**Challenge:** Copy out the lines exactly as they appear, starting with the line containing "The height and width of the screenshot is (680, 1080)." and ending with the line containing "Action: point(162,343)", both included.

>> begin Entries

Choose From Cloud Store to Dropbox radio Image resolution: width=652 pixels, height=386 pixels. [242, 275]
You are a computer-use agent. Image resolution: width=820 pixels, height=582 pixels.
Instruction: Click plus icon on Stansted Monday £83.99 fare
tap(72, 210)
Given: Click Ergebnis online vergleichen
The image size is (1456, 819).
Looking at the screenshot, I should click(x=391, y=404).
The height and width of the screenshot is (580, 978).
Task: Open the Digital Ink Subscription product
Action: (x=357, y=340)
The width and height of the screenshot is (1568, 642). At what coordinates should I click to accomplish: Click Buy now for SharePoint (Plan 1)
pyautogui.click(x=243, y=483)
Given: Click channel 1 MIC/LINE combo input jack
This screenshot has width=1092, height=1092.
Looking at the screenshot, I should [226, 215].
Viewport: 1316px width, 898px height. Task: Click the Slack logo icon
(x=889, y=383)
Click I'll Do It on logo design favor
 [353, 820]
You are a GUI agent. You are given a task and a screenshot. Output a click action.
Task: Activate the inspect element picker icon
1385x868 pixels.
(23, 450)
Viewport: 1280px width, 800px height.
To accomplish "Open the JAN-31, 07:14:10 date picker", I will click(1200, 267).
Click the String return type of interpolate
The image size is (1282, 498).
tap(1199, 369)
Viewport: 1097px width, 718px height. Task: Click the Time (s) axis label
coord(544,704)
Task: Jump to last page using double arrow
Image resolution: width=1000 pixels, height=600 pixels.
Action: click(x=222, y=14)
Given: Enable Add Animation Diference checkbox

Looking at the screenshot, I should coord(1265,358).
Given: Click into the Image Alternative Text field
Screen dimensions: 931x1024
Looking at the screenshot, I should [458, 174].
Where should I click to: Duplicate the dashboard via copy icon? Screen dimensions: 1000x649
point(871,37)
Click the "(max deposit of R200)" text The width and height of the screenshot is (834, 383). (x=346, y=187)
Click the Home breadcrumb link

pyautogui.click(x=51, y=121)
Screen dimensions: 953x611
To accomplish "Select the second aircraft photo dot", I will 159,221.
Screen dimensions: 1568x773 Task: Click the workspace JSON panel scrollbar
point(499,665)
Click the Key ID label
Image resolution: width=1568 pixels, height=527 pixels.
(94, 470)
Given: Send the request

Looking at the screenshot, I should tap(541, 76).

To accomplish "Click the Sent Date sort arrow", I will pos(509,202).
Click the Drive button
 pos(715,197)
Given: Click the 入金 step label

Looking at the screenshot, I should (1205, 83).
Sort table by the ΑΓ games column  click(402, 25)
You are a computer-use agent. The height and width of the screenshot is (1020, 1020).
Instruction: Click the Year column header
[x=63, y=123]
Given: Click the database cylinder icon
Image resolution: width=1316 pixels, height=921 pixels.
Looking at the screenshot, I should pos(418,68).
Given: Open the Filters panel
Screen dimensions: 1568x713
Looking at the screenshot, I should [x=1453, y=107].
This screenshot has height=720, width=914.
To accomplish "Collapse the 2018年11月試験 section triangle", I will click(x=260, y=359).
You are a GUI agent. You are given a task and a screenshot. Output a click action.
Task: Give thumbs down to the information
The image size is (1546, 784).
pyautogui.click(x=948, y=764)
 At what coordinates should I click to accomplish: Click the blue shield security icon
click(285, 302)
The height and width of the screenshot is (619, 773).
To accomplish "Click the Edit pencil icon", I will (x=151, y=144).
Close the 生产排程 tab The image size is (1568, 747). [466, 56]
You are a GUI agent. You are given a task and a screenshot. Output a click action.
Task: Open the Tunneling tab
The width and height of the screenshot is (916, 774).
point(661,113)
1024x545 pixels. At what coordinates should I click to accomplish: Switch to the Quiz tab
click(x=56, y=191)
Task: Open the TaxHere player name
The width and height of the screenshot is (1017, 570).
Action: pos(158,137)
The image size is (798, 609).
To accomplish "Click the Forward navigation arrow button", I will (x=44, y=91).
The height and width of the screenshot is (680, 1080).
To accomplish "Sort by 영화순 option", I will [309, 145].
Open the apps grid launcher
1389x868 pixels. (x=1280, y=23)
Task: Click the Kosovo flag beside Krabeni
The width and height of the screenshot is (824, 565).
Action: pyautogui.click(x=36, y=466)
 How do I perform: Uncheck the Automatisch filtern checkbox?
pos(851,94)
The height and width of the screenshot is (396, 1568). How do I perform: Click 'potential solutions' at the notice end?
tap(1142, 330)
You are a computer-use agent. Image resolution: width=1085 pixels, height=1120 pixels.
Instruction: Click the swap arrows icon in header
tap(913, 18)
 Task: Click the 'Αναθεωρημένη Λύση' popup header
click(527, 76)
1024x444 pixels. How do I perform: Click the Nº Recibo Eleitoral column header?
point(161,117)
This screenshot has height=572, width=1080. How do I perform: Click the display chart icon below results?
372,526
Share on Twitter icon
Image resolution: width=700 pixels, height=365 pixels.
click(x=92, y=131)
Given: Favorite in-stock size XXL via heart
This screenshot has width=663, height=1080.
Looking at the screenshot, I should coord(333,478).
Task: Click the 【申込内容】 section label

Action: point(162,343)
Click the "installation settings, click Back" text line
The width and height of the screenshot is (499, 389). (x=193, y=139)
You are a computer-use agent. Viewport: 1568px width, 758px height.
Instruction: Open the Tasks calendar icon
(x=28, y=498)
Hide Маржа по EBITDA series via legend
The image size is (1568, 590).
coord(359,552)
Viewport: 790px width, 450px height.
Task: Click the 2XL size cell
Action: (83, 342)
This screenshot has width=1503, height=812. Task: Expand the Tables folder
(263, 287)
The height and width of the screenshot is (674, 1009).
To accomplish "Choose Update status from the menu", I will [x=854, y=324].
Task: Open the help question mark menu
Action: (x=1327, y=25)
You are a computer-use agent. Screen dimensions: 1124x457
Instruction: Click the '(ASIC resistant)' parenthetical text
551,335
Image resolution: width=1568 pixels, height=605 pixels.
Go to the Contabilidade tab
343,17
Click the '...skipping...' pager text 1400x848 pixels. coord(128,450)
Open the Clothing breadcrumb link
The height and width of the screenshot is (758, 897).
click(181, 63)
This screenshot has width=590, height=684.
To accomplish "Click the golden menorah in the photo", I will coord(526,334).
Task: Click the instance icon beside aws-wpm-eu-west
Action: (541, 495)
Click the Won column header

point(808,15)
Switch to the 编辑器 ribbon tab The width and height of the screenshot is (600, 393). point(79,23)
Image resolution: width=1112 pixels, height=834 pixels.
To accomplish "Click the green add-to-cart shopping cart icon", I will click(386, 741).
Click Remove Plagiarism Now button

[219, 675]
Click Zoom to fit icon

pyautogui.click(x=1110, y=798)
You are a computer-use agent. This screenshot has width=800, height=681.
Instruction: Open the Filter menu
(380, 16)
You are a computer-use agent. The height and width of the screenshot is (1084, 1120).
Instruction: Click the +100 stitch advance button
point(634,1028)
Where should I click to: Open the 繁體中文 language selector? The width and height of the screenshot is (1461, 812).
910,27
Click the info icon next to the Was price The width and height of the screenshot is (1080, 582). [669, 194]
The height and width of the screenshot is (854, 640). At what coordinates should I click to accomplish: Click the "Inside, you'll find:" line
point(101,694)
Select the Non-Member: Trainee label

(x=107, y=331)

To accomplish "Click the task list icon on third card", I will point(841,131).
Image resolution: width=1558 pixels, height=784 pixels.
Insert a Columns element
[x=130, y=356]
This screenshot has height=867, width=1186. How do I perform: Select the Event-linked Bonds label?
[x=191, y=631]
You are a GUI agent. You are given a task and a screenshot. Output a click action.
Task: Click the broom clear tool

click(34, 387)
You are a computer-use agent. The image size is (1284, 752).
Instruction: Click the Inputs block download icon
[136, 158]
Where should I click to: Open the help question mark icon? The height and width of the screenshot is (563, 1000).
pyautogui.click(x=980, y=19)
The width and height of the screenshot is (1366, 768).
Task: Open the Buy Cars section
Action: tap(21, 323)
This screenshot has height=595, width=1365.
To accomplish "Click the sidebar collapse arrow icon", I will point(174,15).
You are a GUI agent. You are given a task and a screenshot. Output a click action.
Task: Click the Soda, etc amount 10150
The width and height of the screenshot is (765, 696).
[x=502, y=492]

>> end Entries

**The output:**
The height and width of the screenshot is (680, 1080).
To accomplish "Sort by 영화순 option", I will [309, 145].
Open the apps grid launcher
1389x868 pixels. (x=1280, y=23)
Task: Click the Kosovo flag beside Krabeni
The width and height of the screenshot is (824, 565).
Action: pyautogui.click(x=36, y=466)
 How do I perform: Uncheck the Automatisch filtern checkbox?
pos(851,94)
The height and width of the screenshot is (396, 1568). How do I perform: Click 'potential solutions' at the notice end?
tap(1142, 330)
You are a computer-use agent. Image resolution: width=1085 pixels, height=1120 pixels.
Instruction: Click the swap arrows icon in header
tap(913, 18)
 Task: Click the 'Αναθεωρημένη Λύση' popup header
click(527, 76)
1024x444 pixels. How do I perform: Click the Nº Recibo Eleitoral column header?
point(161,117)
This screenshot has height=572, width=1080. How do I perform: Click the display chart icon below results?
372,526
Share on Twitter icon
Image resolution: width=700 pixels, height=365 pixels.
click(x=92, y=131)
Given: Favorite in-stock size XXL via heart
This screenshot has width=663, height=1080.
Looking at the screenshot, I should coord(333,478).
Task: Click the 【申込内容】 section label

Action: point(162,343)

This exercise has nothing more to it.